Papyrus Oxyrhynchus 1007 (also known as LXX; P.Oxy. VII 1007; P.Lond.Lit. 199; TM 61956; LDAB 3113; Rahlfs 907) is a fragment of a Greek Septuagint manuscript written on parchment. The manuscript was discovered in Oxyrhynchus, modern El-Bahnasa, Egypt. Using the study of comparative writing styles (palaeography), the manuscript has been dated to the 3rd century CE.

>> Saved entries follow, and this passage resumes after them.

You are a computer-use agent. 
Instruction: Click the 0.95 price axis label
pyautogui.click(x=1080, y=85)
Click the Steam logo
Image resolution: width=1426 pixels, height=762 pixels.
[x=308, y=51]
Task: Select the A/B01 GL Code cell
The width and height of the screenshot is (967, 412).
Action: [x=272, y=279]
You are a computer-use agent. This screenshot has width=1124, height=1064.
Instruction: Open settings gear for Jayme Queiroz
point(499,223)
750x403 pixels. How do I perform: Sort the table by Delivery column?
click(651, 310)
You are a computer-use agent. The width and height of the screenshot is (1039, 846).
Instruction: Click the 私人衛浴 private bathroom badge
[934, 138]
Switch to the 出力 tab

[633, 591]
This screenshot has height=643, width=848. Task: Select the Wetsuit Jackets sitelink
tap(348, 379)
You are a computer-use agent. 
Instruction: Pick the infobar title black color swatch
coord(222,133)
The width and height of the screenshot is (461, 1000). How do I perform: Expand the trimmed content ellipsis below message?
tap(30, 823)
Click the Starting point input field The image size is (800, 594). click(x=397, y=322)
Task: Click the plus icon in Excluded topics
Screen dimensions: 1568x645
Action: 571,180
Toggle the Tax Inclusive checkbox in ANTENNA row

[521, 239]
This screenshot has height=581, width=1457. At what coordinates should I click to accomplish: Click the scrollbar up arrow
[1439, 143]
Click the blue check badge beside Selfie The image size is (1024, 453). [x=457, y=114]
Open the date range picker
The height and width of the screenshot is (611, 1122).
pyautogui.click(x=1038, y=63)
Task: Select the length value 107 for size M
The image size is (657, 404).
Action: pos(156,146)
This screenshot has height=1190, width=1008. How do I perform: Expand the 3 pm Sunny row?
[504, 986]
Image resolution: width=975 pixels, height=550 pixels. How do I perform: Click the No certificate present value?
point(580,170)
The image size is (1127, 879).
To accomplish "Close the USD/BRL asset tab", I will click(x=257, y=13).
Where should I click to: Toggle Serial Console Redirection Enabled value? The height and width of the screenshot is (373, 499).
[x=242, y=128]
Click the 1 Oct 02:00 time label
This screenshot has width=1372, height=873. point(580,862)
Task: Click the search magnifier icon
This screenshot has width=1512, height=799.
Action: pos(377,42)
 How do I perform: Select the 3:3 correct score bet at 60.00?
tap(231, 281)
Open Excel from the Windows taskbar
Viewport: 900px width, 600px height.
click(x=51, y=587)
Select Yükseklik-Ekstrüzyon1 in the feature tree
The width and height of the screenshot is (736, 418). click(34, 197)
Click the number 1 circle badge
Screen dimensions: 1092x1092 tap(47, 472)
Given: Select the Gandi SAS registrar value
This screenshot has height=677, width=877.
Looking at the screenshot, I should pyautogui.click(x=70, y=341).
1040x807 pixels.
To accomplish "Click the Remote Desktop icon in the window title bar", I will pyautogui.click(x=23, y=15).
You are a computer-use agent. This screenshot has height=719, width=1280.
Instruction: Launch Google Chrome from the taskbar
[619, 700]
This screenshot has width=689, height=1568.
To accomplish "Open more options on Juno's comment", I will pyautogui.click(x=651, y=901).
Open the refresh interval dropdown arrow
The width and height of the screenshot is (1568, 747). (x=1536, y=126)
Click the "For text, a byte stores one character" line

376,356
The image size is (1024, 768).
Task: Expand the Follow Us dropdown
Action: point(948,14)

The manuscript is a codex (precursor to the modern book), containing sections of the Book of Genesis (2:7-9, 2:16-19 on the front; 2:23-3:1, 3:6-8 on the back) written in 33 lines in 2 columns.[1] This manuscript contains the name of God "abbreviated by doubling the initial yod, written in the shape of a z with a horizontal line through the middle, and carried unbroken through both characters zz."[2] The fragment is difficult to identify as either Christian or Jewish, as on the barely legible front side it contains the nomen sacrum ΘΣ (characteristic of Christian manuscripts) in Gen 2:18, and the name of God written in Hebrew with a double Yodh (characteristic of Jewish manuscripts).[3]
Alan Mugridge states regarding LXX and Papyrus Oxyrhynchus 656:
The manuscript was published in The Oxyrhynchus Papyri, part VII, edited and translated by Arthur S. Hunt, London, 1910, pages 1 and 2. It was catalogued with the number 907 in the list of manuscripts of the Septuagint as classified by Alfred Rahlfs, and also signed as Van Haelst 5. It is given the identification 3113 on the Leuven Database of Ancient Books.[4] [5]
The manuscript is located in the department of manuscripts in the British library, London (Inv. 2047).